Note: Copyright belongs to the publisher. This excerpt is posted here for the convenience of the PHYS 1P21/1P91 students.

From Dance for Two. Alan Lightman. Pantheon Books. NYC NY. 1996.

Pas de Deux

In soft blue light, the ballerina glides across the stage and takes to the air, her toes touching Earth imperceptibly. Sauté, batterie, sauté. Legs cross and flutter, arms unfold into an open arch. The ballerina knows that the easiest way to ruin a good performance is to think too much about what her body is doing. Better to trust in the years of daily exercises, the muscles' own understanding of force and balance.

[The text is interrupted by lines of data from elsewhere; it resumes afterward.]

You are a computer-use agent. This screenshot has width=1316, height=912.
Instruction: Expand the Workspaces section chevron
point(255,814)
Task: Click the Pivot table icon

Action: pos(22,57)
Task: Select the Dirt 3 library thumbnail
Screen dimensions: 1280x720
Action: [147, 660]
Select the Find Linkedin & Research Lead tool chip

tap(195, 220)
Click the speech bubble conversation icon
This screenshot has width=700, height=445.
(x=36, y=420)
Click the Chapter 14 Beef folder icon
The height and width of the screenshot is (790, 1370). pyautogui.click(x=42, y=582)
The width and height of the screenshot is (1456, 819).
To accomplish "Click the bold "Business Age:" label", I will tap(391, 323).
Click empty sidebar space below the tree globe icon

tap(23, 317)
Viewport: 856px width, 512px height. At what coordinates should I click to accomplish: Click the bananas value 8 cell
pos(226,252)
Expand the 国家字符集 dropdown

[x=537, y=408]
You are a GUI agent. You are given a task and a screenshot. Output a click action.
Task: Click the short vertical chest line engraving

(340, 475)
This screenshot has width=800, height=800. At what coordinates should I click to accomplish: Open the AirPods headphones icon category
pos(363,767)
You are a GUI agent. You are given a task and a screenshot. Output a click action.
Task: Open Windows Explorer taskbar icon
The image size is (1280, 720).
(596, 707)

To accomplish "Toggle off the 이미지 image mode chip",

While she dances, Nature is playing its own part, flawlessly and with absolute reliability. On pointe, the ballerina's weight is precisely balanced by the push of floor against shoe, the molecules in contact squeezed just the right amount to counter force with equal force. Gravity balanced with electricity.

An invisible line runs from the center of the Earth through the ballerina's point of contact and upward. If her own center should drift a centimeter from this line, gravitational torques will topple her. She know nothing of mechanics, but she can hover on her toes for minutes at a time, and her body is continuously making the tiny corrections that reveal an intimacy with torque and inertia.

Gravity has the elegant property of accelerating everything equally. As a result, astronauts become weightless, orbiting Earth on exactly the same trajectories as their spaceships and thus seeming to float within. Einstein understood this better than anyone and described gravity with a theory more geometry than physics, more curves than forces. The ballerina, leaping upward lightly, hangs weightless for a moment amid flowers she has dropped midair, all falling on the same trajectory.

Now she prepares for a pirouette, right leg moving back to fourth position, pushing off one foot, arms coming in to speed the turn. Before losing balance she gets four rotations. Male dancers, on demi-pointe and with greater contact area, can sometimes go six or eight. The ballerina recovers well, giving her spin smoothly back to Earth and remembering to land in fifth position smiling. Briefly her feet come to rest, caught between the passage of spin and the friction of the floor. Friction is important. Every body persists in its state of rest or of uniform motion unless acted upon by outside forces. Every action requires a reaction.

The ballerina depends on the constancy of the laws of physics, even though she herself is slightly unpredictable. In this same performance last night she went only three and a half turns through her first pirouette, and then took the arabesque several feet from where she takes it now. Regardless of these discrepancies, the atoms in the floor, wherever she happens to touch and at one millisecond's notice, must be prepared to respond with faithful accuracy. Newton's laws, Coulomb's force, and the charge of electrons must be identical night after night – otherwise, the ballerina will misjudge the resiliency of the floor or the needed moment of inertia. Her art is more beautiful in its uncertainty. Nature's art comes in its certainty.

The ballerina assumes one pose after another, each fragile and symmetrical. In the physics of solids, crystal structures can be found that appear identical after rotations by one-half, one-third, one-quarter, and one-sixth of a circle. Crystals with one-fifth and one-seventh symmetries do not exist because space cannot be filled with touching pentagons or septagons. The ballerina reflects a series of natural forms. She is first ethereal, then lyrical. She has struggled for years to develop a personal style, embellished with fragments from the great dancers. As she dances, Nature, in the mirror, pursues its own style effortlessly. It is the ultimate in classic technique, unaltered since the universe began.

For an ending, the ballerina does a demi-plié and jumps two feet into the air. The Earth, balancing her momentum, responds with its own sauté and changes orbit by one ten-trillionth of an atom's width. No one notices, but it is exactly right.